__Element and text location data__.
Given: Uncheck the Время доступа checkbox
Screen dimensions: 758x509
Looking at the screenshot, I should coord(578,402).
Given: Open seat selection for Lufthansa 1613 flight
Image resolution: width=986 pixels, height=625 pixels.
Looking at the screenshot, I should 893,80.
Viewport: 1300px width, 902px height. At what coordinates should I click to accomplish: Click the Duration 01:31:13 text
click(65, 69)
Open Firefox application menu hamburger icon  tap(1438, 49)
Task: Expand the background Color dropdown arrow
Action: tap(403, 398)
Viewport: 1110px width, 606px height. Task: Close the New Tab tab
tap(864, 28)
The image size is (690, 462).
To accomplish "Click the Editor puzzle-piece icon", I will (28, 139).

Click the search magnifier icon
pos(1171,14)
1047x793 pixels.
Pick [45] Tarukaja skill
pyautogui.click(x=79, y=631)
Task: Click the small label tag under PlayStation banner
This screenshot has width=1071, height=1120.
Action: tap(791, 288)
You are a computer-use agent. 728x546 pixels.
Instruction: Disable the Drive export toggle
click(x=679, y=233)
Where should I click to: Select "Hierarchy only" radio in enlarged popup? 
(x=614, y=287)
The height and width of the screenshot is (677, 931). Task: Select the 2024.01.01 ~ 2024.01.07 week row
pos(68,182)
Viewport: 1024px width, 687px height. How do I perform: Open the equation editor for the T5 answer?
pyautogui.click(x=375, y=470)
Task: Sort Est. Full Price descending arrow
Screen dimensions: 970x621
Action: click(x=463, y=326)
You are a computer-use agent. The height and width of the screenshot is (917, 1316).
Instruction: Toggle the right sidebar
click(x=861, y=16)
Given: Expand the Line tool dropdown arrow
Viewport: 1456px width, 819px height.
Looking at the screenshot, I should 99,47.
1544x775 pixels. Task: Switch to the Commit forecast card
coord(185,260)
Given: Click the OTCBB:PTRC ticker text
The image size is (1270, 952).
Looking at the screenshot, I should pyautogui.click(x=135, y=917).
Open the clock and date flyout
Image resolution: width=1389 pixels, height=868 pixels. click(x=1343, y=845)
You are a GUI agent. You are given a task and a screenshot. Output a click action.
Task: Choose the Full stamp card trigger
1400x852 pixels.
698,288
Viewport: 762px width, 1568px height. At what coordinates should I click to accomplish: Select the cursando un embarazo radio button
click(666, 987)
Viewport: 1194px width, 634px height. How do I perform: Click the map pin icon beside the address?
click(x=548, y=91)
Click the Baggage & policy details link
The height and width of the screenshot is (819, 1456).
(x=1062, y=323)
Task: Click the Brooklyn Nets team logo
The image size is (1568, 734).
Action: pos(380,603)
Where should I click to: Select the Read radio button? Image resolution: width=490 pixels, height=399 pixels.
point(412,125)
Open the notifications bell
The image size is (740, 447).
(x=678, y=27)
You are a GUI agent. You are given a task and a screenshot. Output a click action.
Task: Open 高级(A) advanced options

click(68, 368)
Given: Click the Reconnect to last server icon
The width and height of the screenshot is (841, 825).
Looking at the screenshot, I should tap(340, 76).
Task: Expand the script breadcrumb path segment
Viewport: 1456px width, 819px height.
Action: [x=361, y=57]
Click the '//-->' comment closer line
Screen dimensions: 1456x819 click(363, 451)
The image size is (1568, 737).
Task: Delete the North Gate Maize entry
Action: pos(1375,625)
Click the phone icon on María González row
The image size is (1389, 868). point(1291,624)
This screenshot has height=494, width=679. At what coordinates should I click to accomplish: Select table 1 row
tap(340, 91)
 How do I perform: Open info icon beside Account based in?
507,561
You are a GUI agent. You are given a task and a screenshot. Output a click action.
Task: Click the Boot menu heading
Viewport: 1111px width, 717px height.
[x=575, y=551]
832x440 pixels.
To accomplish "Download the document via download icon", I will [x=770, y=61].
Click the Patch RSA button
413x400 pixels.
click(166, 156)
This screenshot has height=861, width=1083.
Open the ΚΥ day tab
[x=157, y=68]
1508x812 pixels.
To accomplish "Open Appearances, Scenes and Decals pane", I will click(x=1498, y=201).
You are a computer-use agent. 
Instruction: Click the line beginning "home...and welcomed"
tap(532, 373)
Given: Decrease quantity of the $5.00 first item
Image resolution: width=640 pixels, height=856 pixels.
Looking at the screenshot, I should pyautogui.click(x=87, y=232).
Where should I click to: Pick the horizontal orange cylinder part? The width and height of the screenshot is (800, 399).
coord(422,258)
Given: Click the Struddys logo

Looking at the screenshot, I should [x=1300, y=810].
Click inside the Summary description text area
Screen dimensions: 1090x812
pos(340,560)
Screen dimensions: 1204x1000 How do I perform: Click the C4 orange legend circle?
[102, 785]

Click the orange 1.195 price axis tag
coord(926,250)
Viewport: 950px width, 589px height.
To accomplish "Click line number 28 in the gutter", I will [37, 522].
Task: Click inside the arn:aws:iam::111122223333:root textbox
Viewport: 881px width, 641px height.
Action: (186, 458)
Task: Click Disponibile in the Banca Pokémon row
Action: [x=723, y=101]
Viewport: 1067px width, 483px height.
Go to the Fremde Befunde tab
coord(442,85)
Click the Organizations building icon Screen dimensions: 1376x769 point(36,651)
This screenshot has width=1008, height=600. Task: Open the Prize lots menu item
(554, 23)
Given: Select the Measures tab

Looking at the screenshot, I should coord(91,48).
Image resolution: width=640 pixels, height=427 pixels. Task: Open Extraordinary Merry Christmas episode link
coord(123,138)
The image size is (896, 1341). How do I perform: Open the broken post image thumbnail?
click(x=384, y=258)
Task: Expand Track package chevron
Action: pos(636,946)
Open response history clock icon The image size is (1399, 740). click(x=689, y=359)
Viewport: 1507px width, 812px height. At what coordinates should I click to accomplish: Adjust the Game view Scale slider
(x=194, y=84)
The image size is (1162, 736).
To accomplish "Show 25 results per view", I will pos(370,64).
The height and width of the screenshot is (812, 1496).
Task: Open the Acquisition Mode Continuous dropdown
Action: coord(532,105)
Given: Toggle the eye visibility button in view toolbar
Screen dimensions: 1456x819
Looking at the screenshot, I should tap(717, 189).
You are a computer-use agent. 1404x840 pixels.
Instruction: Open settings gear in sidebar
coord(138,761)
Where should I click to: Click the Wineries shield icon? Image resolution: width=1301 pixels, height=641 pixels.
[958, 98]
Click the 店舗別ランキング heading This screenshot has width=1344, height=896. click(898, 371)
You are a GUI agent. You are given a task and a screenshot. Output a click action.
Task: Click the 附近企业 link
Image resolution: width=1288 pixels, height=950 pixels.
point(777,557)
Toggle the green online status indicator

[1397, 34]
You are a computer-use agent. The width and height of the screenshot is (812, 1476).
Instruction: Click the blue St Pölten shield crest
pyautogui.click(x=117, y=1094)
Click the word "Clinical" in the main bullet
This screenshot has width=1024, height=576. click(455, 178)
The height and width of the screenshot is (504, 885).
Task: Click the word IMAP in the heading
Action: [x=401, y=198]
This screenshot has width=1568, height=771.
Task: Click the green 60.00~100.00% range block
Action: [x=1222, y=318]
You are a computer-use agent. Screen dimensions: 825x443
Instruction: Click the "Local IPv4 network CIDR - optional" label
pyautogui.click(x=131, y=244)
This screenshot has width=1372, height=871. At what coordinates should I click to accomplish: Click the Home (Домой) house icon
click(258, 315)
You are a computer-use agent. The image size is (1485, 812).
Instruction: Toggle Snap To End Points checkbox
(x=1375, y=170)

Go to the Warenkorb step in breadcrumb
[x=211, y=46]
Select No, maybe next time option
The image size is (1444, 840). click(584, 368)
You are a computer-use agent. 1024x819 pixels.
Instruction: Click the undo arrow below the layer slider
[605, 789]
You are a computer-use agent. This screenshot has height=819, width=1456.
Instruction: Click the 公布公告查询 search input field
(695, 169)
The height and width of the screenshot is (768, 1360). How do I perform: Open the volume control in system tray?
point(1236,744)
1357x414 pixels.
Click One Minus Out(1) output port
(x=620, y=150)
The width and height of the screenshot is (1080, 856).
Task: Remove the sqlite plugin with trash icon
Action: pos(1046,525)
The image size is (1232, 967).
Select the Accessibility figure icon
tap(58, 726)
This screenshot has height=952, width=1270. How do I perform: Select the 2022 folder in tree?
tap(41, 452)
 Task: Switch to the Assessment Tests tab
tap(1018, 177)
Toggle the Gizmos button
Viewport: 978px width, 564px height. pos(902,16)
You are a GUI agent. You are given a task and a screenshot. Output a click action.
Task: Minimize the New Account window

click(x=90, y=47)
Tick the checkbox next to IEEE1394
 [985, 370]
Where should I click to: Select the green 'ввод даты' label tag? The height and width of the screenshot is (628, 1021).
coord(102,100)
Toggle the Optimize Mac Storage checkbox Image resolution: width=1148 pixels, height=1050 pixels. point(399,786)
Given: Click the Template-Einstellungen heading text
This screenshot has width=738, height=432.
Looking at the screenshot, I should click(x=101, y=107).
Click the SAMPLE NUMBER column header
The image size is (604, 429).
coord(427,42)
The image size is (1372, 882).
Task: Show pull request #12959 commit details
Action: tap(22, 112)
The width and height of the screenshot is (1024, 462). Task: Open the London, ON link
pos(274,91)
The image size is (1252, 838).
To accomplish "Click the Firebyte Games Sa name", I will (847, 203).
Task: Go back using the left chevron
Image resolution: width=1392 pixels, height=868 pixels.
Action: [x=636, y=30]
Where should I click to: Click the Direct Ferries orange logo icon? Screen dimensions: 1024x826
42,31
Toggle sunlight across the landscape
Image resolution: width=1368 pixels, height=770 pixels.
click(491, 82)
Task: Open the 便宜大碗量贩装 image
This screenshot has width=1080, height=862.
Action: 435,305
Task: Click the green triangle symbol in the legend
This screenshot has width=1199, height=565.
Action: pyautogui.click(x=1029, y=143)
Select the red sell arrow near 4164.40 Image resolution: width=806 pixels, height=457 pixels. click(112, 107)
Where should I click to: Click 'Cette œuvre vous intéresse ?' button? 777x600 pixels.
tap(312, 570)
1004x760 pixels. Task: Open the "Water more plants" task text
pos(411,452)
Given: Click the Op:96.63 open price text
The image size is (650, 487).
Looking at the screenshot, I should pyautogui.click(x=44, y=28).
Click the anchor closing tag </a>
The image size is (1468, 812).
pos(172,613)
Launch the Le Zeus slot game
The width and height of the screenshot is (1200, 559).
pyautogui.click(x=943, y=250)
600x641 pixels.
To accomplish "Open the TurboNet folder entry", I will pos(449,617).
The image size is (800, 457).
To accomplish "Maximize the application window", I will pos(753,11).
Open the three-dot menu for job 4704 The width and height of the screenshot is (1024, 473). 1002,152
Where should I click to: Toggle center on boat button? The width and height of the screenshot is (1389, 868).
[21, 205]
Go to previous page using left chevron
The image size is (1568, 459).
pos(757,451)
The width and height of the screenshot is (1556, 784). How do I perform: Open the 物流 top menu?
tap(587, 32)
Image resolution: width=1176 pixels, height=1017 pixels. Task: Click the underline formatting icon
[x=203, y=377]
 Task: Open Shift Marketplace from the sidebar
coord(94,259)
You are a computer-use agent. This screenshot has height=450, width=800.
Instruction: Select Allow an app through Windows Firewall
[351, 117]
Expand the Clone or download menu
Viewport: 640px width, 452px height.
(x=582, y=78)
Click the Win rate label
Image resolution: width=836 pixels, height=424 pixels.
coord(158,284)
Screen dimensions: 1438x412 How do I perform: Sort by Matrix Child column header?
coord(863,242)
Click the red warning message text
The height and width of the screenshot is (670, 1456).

__REQUEST__.
How many lines of the listing above contain the word "left"? Reply with the number alone.

__SOLUTION TO THIS TASK__.
2